We recently announced general availability (GA) for Serverless, with support for change data capture (CDC), backup and restore, and a 99.99% uptime SLA. Read on to learn how CockroachDB Serverless works from the inside out, and why we can give it away for free – not free for some limited period, but free. It required some significant and fascinating engineering to get us there. I think you’ll enjoy reading about it in this blog or watching the recent presentation I gave with my colleague Emily Horing:
What is CockroachDB Serverless?
If you’ve created a database before, you probably had to estimate the size and number of servers to use based on the expected traffic. If you guessed too low, your database would fall over under load and cause an outage. If you guessed too high or if your traffic came in bursts, you’d waste money on servers that are just sitting idle. Could there be a better way?
Serverless means you don’t have to think about servers. Of course there are servers hard at work handling your application’s requests, but that’s our problem, not yours. We do all the hard work behind the scenes of allocating, configuring, and maintaining the servers. Instead of paying for servers, you pay for the requests that your application makes to the database and the storage that your data consumes.
You pay only for what you actually use, without needing to figure out up-front what that might be. If you use more, then we’ll automatically allocate more hardware to handle the increased load. If you use less, then you’ll pay less, or even nothing at all. And you’ll never be surprised by a bill, because you can set a guaranteed monthly resource limit.
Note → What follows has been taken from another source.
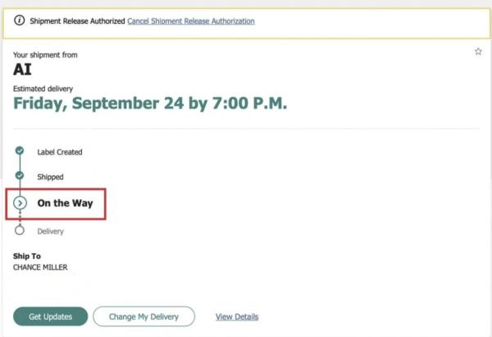Click the Shipped checkmark icon
The image size is (492, 337).
[x=20, y=176]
We’ll alert you as you approach that limit and give you options for how to respond.
With just a few clicks or an API call, you can create a fully-featured CockroachDB database in seconds. You get an “always on” database that survives data center failure and keeps multiple encrypted copies of your data so you don’t lose it to hackers or hardware failure. It automatically and transparently scales to meet your needs, no matter how big or small, with no changes to your application. It supports online schema migrations, Postgres compatibility, and gives you unrestricted access to Enterprise features.
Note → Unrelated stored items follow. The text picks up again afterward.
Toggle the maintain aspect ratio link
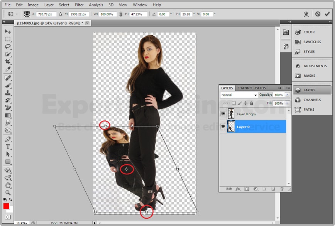Screen dimensions: 335x226 pyautogui.click(x=121, y=14)
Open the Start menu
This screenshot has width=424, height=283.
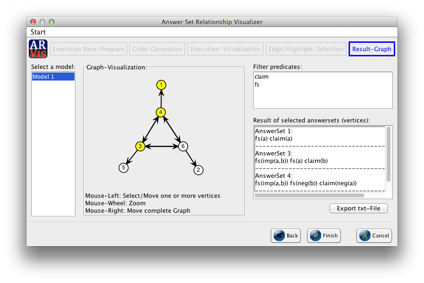click(x=38, y=32)
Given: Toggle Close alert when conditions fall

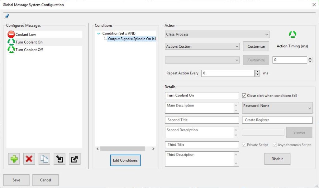Looking at the screenshot, I should point(245,96).
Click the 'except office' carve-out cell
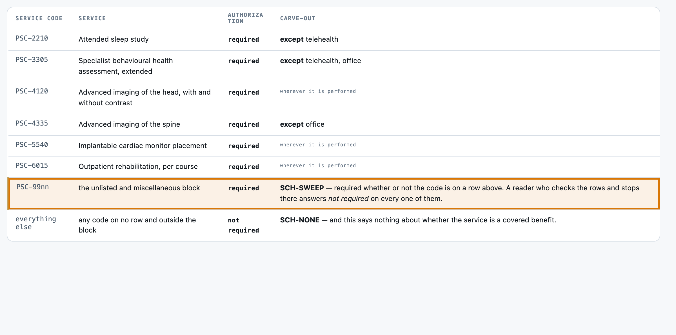 (302, 124)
Oh, and please use your favorite language, SDK, or tooling in whatever application environment you choose; using CockroachDB Serverless does not mean you have to use a Serverless compute service like AWS Lambda or Google Cloud Functions (though, that’s a great tool too!).
How can we afford to give this away? Well, certainly we’re hoping that some of you will build successful apps that “go big” and you’ll become paying customers. But beyond that, we’ve created an innovative Serverless architecture that allows us to securely host thousands of virtualized CockroachDB database clusters on a single underlying physical CockroachDB database cluster. This means that a tiny database with a few kilobytes of storage and a handful of requests costs us almost nothing to run, because it’s running on just a small slice of the physical hardware. I’ll explain how all this works in more detail below, but here’s a diagram to get you thinking:
Single-Tenant Architecture
Before now, a single physical CockroachDB cluster was intended for dedicated use by a single user or organization. That is called single-tenancy. Over the past several CockroachDB releases, we’ve quietly been adding multi-tenancy support, which enables the physical CockroachDB cluster to be shared by multiple users or organizations (called “tenants”). Each tenant gets its own virtualized CockroachDB cluster that is hosted on the physical CockroachDB cluster and yet is secure and isolated from other tenants’ clusters. You’re probably familiar with how virtual machines (VMs) work, right? It’s kind of like that, only for database clusters.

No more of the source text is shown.